In 1985, we spoke to keen astronomer and science fiction author Alex Van Graf, who was better known to his mates at Bury St Edmunds Bus Station as Geoffrey Fielder.

The Bury Free Press report said that after shifts driving his bus, he would return to his Thetford home and think of things more alien than the 955 route to Moreton Hall.

Mr Fielder was chairman and founder of the North Star Astronomy Society and author of the Alien Heavens science fiction anthology.

Astrologer and bus driver Geoffrey Fielder. Picture: Bury Free Press archiveAstrologer and bus driver Geoffrey Fielder. Picture: Bury Free Press archive

Aged 46, he had been interested in astronomy and space travel for as long as he could remember.

“I was always interested in maps when I was young and I was always looking at them,” he said back in 1985. “Now I’m interested in space maps, which are not all that different.”

Mr Fielder’s writing career got on the road when he was taken on by the Walthamstow Post newspaper as a junior reporter. From there he went into the motor trade, moved to Suffolk from Billericay and took his Public Service Vehicle licence with the Eastern National Bus Company.

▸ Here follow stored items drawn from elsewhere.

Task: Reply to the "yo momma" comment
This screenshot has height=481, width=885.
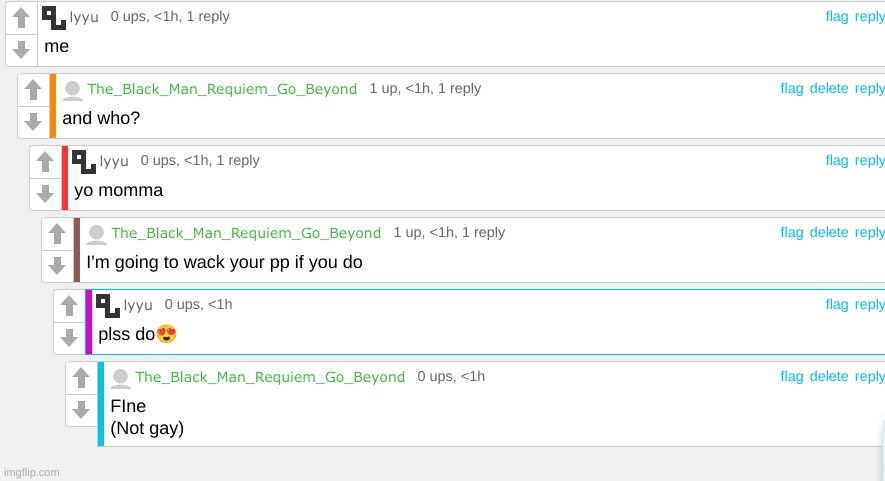Action: pos(869,160)
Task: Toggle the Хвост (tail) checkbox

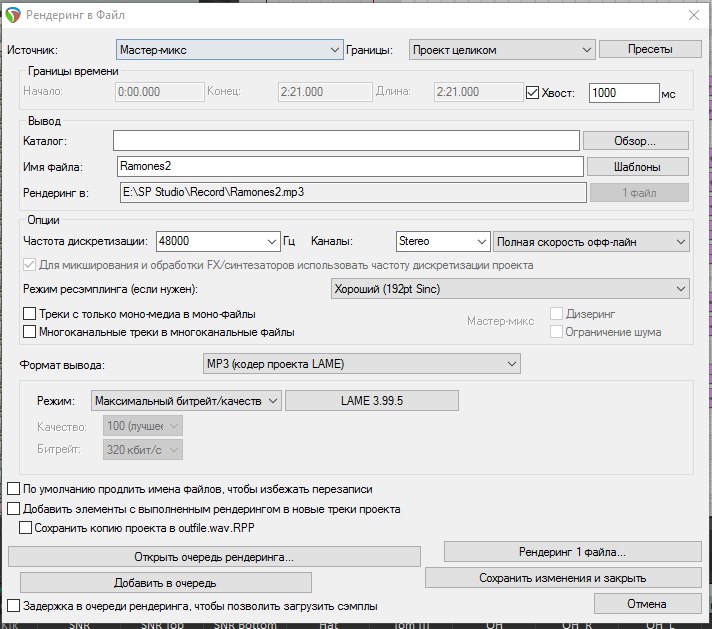Action: click(533, 93)
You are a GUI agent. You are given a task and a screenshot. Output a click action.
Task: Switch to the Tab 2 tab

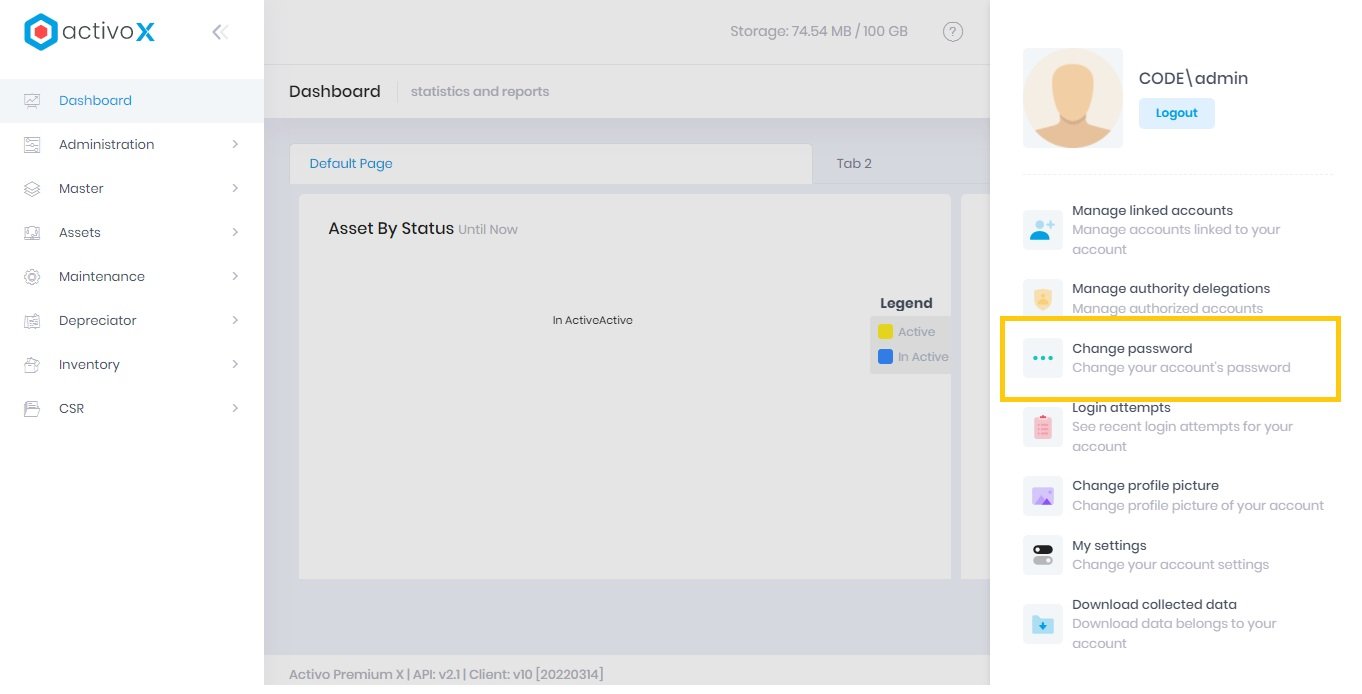(x=854, y=164)
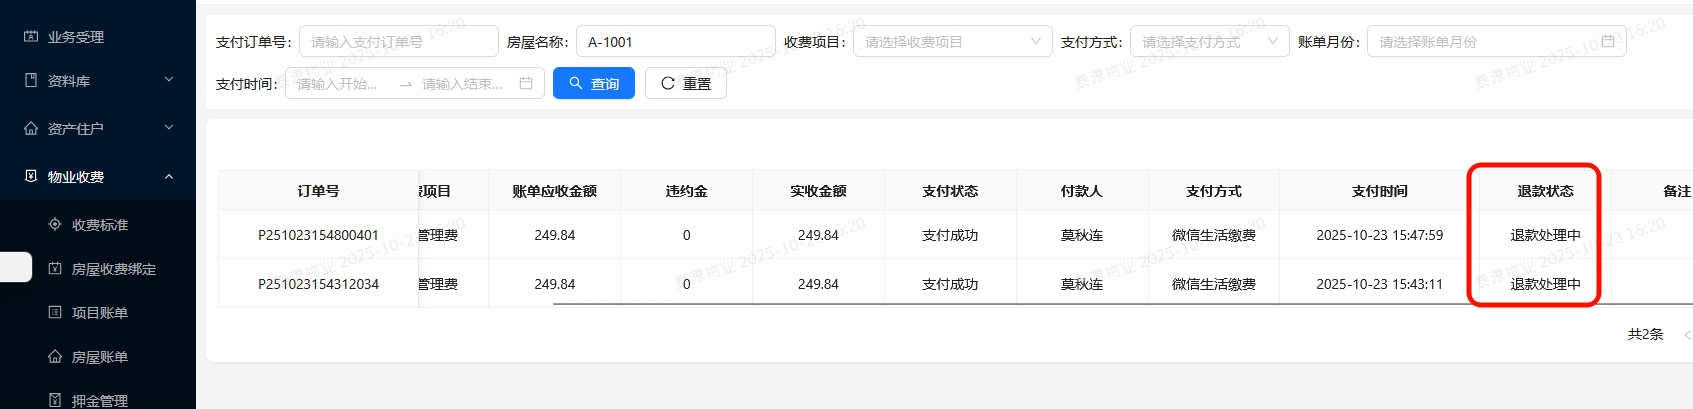Open 收费标准 via its icon

[55, 224]
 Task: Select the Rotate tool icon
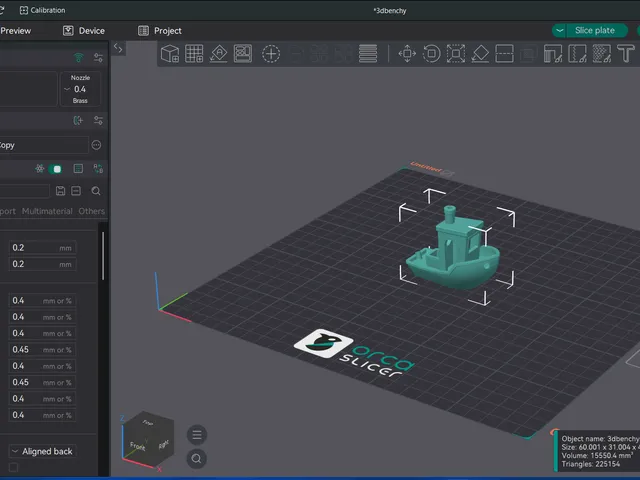click(431, 53)
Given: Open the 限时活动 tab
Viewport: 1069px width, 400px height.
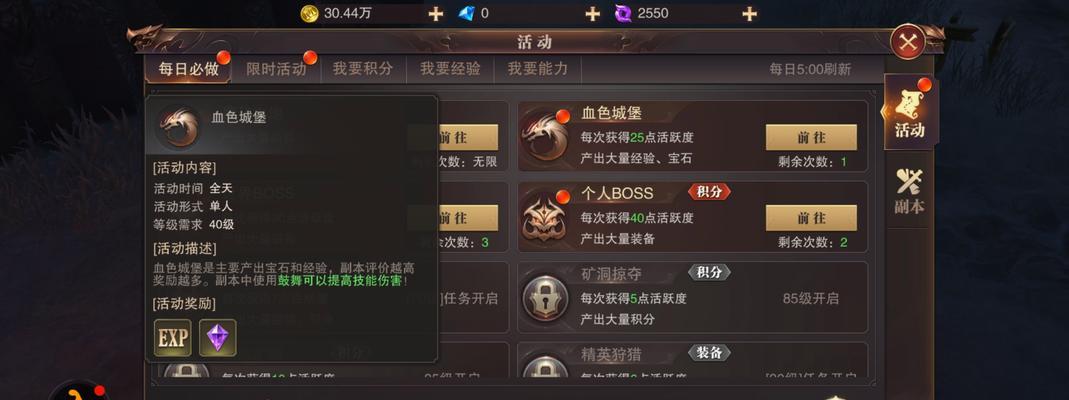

Mr Fielder told the Bury Free Press he tried to keep his two worlds very separate as when he was driving he had a great responsibility, while his other ‘job’ as an astronomer was ‘completely esoteric’.

And while Mr Fielder might have had starry eyes about writing full-time and spending more of his time watching the planets, but he said bus passengers should have no fear, as when he was driving he always had his eyes firmly on the road.